■ ACTIVITY
Could you repeat the whole listing below exactly as it stands?

-=-=-=-=-

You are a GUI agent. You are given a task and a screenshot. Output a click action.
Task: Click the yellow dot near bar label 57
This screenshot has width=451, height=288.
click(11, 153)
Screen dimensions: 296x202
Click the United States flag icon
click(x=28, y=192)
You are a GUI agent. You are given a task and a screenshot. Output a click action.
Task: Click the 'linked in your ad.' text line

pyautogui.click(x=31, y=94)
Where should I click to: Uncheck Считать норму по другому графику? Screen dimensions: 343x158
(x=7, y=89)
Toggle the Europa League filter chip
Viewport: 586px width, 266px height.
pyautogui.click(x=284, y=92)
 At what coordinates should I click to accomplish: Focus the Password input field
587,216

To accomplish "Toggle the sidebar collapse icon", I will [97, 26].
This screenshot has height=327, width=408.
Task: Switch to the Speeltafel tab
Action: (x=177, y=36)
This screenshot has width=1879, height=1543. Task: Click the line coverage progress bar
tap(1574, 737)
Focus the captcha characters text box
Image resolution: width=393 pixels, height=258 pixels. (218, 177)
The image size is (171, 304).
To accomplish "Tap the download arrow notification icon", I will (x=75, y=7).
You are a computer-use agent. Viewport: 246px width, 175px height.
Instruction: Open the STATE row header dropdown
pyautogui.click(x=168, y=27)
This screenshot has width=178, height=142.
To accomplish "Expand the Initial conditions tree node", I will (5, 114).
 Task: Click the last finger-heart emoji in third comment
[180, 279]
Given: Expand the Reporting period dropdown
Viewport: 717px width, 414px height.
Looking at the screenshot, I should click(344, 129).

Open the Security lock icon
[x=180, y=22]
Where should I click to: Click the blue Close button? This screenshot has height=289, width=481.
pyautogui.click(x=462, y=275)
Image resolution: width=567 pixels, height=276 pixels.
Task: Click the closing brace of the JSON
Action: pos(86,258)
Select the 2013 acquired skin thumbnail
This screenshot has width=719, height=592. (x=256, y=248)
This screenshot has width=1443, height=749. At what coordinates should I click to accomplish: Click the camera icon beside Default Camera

-=-=-=-=-

■ ANSWER SPACE
You are a GUI agent. You are given a task and a screenshot. Output a click action.
Task: Click the yellow dot near bar label 57
This screenshot has width=451, height=288.
click(11, 153)
Screen dimensions: 296x202
Click the United States flag icon
click(x=28, y=192)
You are a GUI agent. You are given a task and a screenshot. Output a click action.
Task: Click the 'linked in your ad.' text line

pyautogui.click(x=31, y=94)
Where should I click to: Uncheck Считать норму по другому графику? Screen dimensions: 343x158
(x=7, y=89)
Toggle the Europa League filter chip
Viewport: 586px width, 266px height.
pyautogui.click(x=284, y=92)
 At what coordinates should I click to accomplish: Focus the Password input field
587,216

To accomplish "Toggle the sidebar collapse icon", I will [97, 26].
This screenshot has height=327, width=408.
Task: Switch to the Speeltafel tab
Action: (x=177, y=36)
This screenshot has width=1879, height=1543. Task: Click the line coverage progress bar
tap(1574, 737)
Focus the captcha characters text box
Image resolution: width=393 pixels, height=258 pixels. (218, 177)
The image size is (171, 304).
To accomplish "Tap the download arrow notification icon", I will (x=75, y=7).
You are a computer-use agent. Viewport: 246px width, 175px height.
Instruction: Open the STATE row header dropdown
pyautogui.click(x=168, y=27)
This screenshot has width=178, height=142.
To accomplish "Expand the Initial conditions tree node", I will (5, 114).
 Task: Click the last finger-heart emoji in third comment
[180, 279]
Given: Expand the Reporting period dropdown
Viewport: 717px width, 414px height.
Looking at the screenshot, I should click(344, 129).

Open the Security lock icon
[x=180, y=22]
Where should I click to: Click the blue Close button? This screenshot has height=289, width=481.
pyautogui.click(x=462, y=275)
Image resolution: width=567 pixels, height=276 pixels.
Task: Click the closing brace of the JSON
Action: pos(86,258)
Select the 2013 acquired skin thumbnail
This screenshot has width=719, height=592. (x=256, y=248)
This screenshot has width=1443, height=749. At what coordinates should I click to accomplish: Click the camera icon beside Default Camera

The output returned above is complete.